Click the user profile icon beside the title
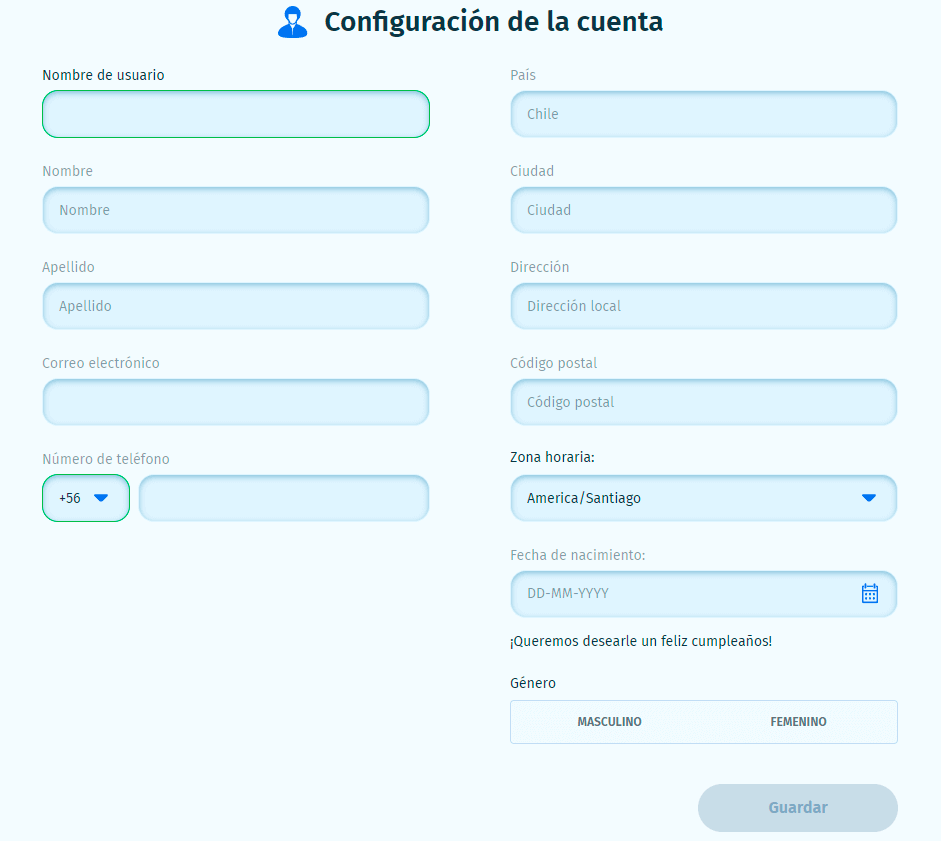Image resolution: width=941 pixels, height=841 pixels. (x=292, y=22)
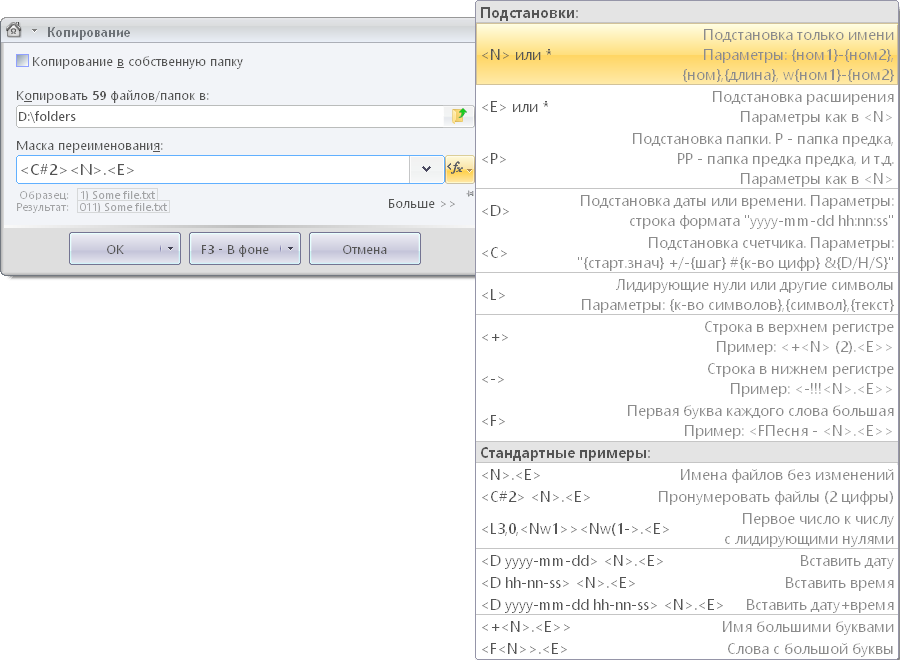The height and width of the screenshot is (660, 900).
Task: Choose example '<D yyyy-mm-dd> <N>.<E>' to insert the date
Action: 687,561
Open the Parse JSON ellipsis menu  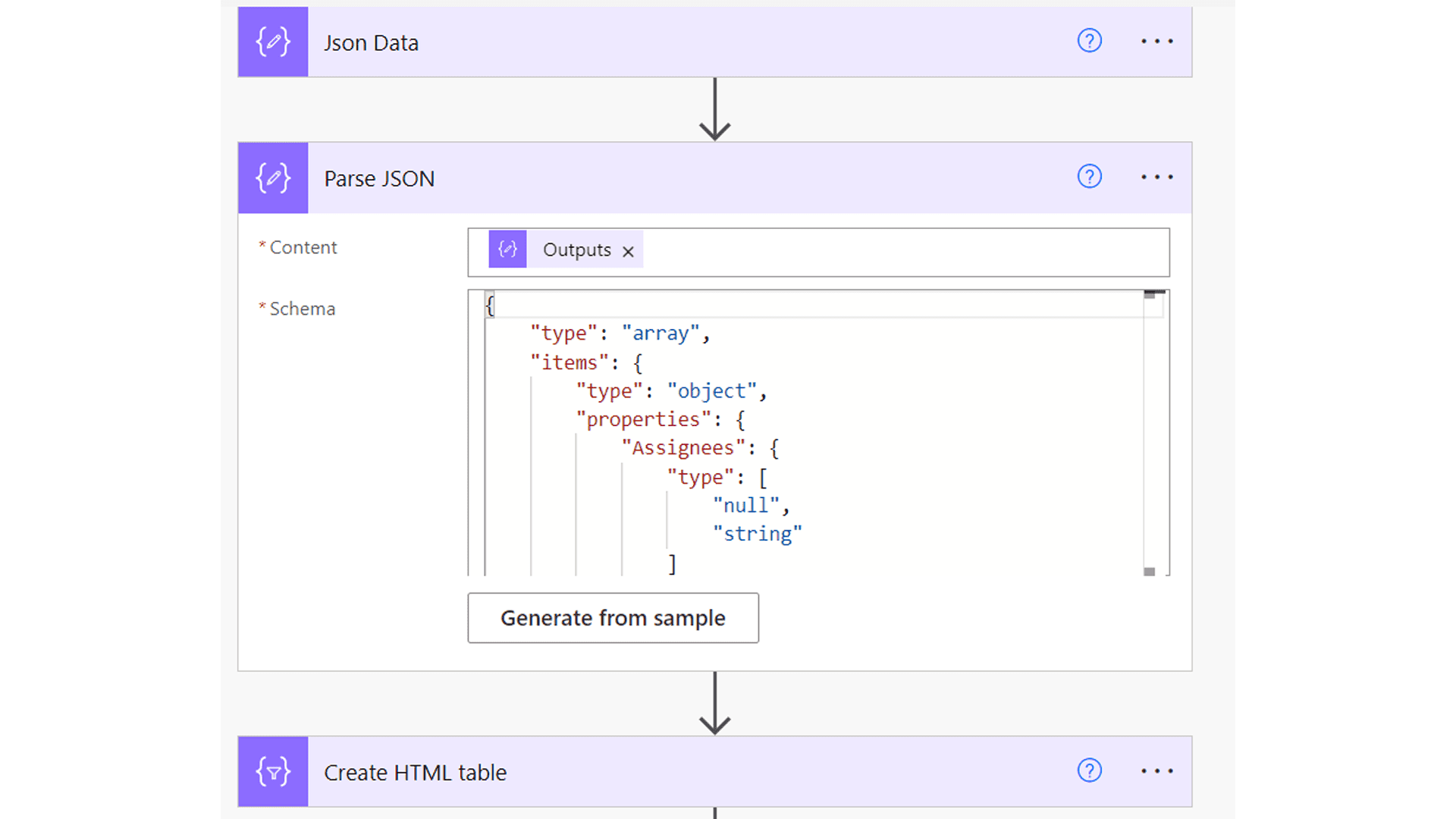pyautogui.click(x=1156, y=177)
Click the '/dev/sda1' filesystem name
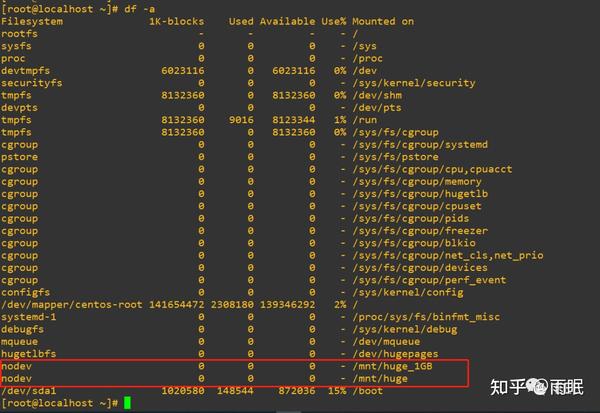The height and width of the screenshot is (413, 600). click(29, 391)
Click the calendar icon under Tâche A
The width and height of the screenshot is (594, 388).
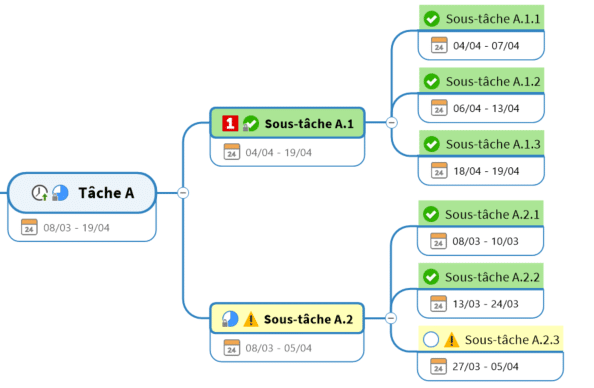(29, 227)
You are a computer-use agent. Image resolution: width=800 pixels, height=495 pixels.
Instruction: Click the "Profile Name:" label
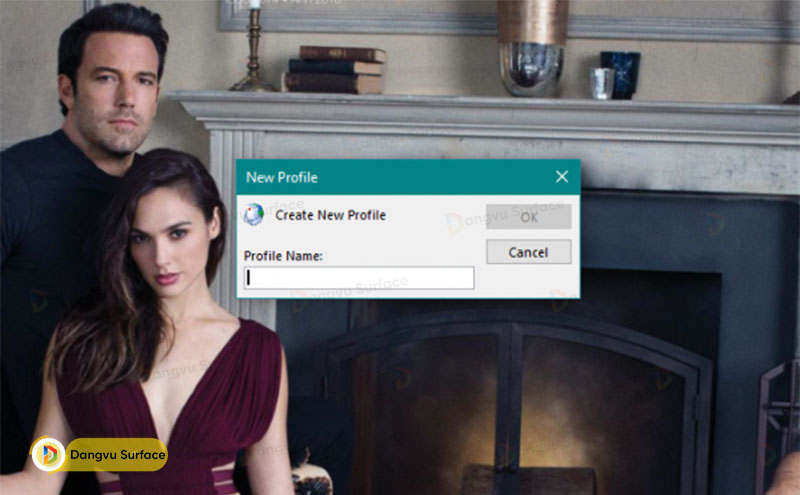pos(283,256)
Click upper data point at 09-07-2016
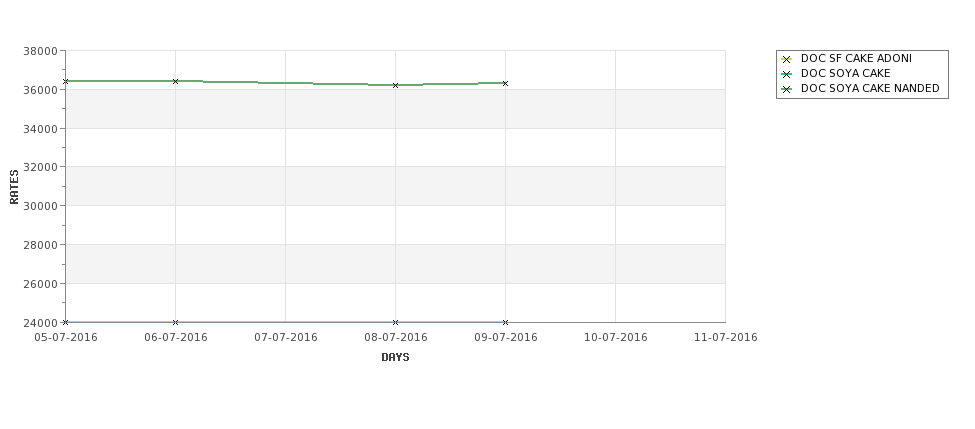The width and height of the screenshot is (975, 429). pyautogui.click(x=506, y=83)
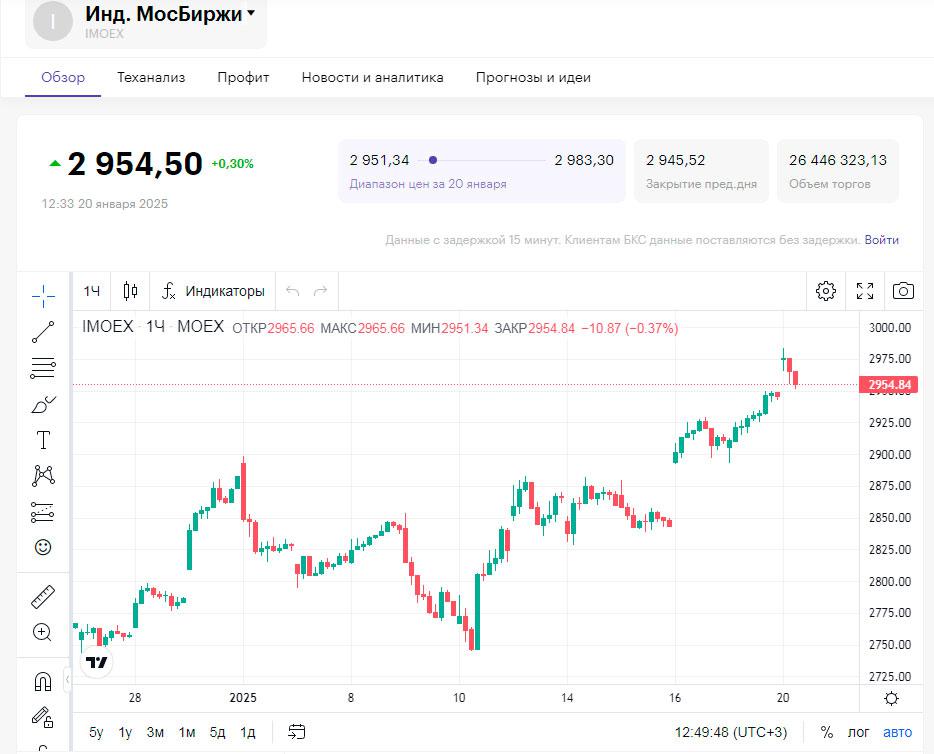Open the Новости и аналитика tab
The height and width of the screenshot is (754, 934).
click(372, 77)
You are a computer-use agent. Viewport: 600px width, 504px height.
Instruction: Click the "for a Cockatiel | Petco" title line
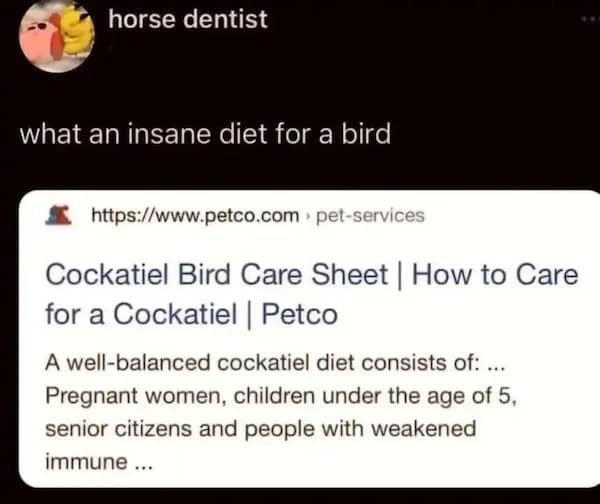[x=192, y=315]

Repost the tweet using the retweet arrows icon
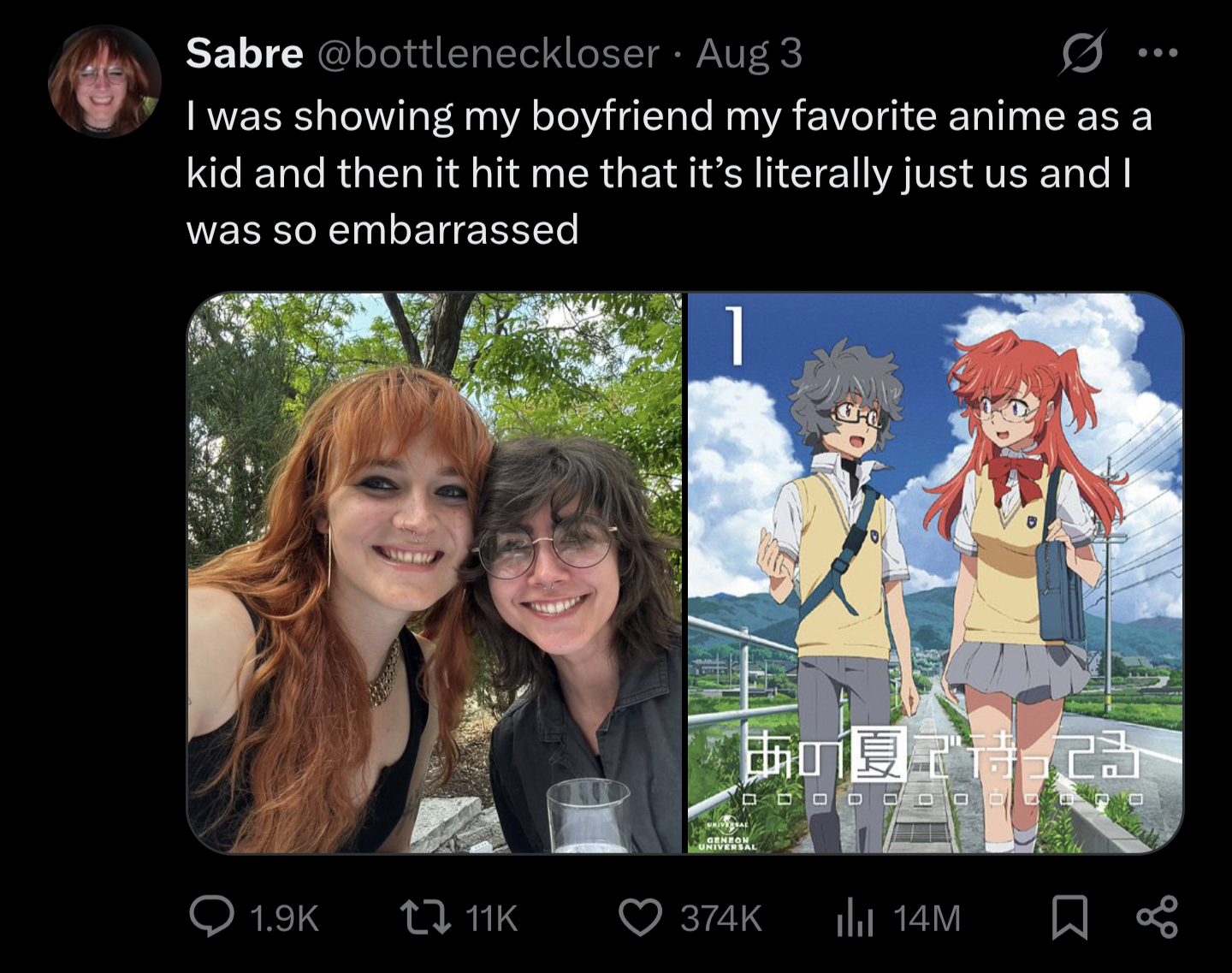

+===+

WRITTEN REQUEST: List every line of the items above that contains the string "Instruction". The match is case-sensitive.

COMPLETE RESPONSE:
Instruction: Click the "Profile Name:" label
Instruction: Click the "for a Cockatiel | Petco" title line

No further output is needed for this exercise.